Das Wegekostengutachten 2018-2022 hat das Bundesministerium für Verkehr und digitale Infrastruktur als entsprechende Grundlage für die Erhöhung der Sätze publiziert. Entsprechend werden für die BAB`S und sämtliche Bundesstraßen, die Sätze angehoben.

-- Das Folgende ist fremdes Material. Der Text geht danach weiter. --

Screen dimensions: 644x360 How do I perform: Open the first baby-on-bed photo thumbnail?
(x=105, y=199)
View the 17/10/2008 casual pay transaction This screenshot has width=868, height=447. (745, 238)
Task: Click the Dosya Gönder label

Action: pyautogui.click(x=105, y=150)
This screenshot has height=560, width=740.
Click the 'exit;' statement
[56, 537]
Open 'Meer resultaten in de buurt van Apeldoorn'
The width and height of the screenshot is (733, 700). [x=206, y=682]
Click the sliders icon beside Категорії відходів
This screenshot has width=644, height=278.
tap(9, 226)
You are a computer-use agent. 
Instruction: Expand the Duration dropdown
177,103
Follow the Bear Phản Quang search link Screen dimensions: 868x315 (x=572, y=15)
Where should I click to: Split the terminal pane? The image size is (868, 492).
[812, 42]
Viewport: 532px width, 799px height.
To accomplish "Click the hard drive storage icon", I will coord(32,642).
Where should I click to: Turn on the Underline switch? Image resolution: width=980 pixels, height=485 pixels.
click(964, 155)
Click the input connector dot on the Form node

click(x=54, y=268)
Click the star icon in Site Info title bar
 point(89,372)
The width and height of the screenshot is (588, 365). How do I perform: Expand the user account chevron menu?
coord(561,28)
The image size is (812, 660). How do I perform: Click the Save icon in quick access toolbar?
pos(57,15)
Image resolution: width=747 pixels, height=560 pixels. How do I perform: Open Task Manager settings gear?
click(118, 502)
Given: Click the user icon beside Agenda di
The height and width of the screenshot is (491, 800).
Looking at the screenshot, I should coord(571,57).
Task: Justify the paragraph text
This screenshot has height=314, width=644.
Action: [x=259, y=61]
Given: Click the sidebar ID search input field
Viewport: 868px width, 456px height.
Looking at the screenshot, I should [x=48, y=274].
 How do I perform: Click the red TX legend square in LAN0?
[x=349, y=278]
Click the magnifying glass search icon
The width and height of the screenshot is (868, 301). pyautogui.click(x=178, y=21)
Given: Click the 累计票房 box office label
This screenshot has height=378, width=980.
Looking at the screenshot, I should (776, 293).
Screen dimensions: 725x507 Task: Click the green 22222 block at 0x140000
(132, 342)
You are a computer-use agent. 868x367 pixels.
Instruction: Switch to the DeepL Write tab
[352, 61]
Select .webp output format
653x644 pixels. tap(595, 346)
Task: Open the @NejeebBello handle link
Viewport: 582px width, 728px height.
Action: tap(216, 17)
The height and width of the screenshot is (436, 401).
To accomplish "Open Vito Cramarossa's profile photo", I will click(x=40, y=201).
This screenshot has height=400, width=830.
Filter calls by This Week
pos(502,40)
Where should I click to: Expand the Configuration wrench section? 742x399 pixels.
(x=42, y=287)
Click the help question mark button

Das Umweltbundesamt (UBA) hat die KTW-Empfehlung, zum Jaheswechsel 2017 - 2018, zurückgezogen

An dessen Stelle trat die Leitlinie zur hygienischen Beurteilung von Elastomeren und anderen nichtmetallischen Materialien im Kontakt mit Trinkwasser (Elastomerleitlinie).
Gummi - Geier bietet eine großzügige Auswahl an Werkstoffen, welche nach der neuen Elastomerleitlinie geprüft und freigegeben sind.

EN45545-2 und DIN 5510-2

Es zeigt sich, dass gerade bei Reparaturarbeiten, Redesignprojekten und anderen Instandsetzungsprojekten, sich die nach der DIN 5510-2 geprüften Elastomere, nicht nahtlos von nach der EN45545-2 geprüften Elastomeren ersetzen lassen bzw., dies nicht gewünscht ist.
Wir freuen uns Ihnen mitteilen zu können, dass wir Ihnen entsprechende Produkte anbieten können, ganz gleich ob DIN5510-2 oder EN45545-2.

Lieferungen nach CH

Notwendige Zollanmeldungen können in der Schweiz seit dem 01. Januar 2016 nur noch durchgeführt werden, wenn die jeweilige UID-Nummer (Unternehmens-Identifikations-Nummer) des Schweizer Importeurs oder Exporteurs mitgeteilt wird. Dies entspricht der Vorgehensweise in der EU, wo die EORI-Nummer vorgeschrieben ist. Sämtliche Steuer- und Registriernummern für Unternehmen werden in der Schweiz nach und nach durch diese neue und einheitliche UID ersetzt.

Lieferungen nach GB

Bei Lieferungen nach GB und IRL, sowohl per Fähre als auch durch den Eurotunnel, kommt es wegen der allgemein bekannten politischen Situationen zu teilweise erheblichen Verzögerungen. Auch nach der teilweise Räumung des Flüchtlingslagers in Calais kommt es zu erheblichen Verzögerungen. Wir bitten um entsprechend großzügige Disposition bei Ihren Bestellungen. Insbesondere bei zeitkritischen Lieferungen bitten wir um Rücksprache.
Weiterhin werden wir von der Spedition mit einer gesonderten Gebühr belastet, die den erheblichen Kostensteigerungen in den logistischen Prozessen Rechnung trägt. Diese Gebühr belasten wir lediglich 1:1 an Sie weiter.


Zwar wurden die Sicherheitsmaßnahmen am Hafen drastisch verschärft, allerdings beeinträchtigt der Flüchtlingsandrang am Hafen und am Eurotunnel weiterhin massiv den Verkehr.

Lieferungen von und nach Asien

Aufgrund der zu erwartenden Luftfrachtkapazitätsengpässe von und nach Asien, bietet Gummi-Geier mit seinem Logistikpartner einen einmal wöchentlich stattfindenden Charter Rotation Service auf der Strecke Frankfurt – Shanghai (und zurück) an.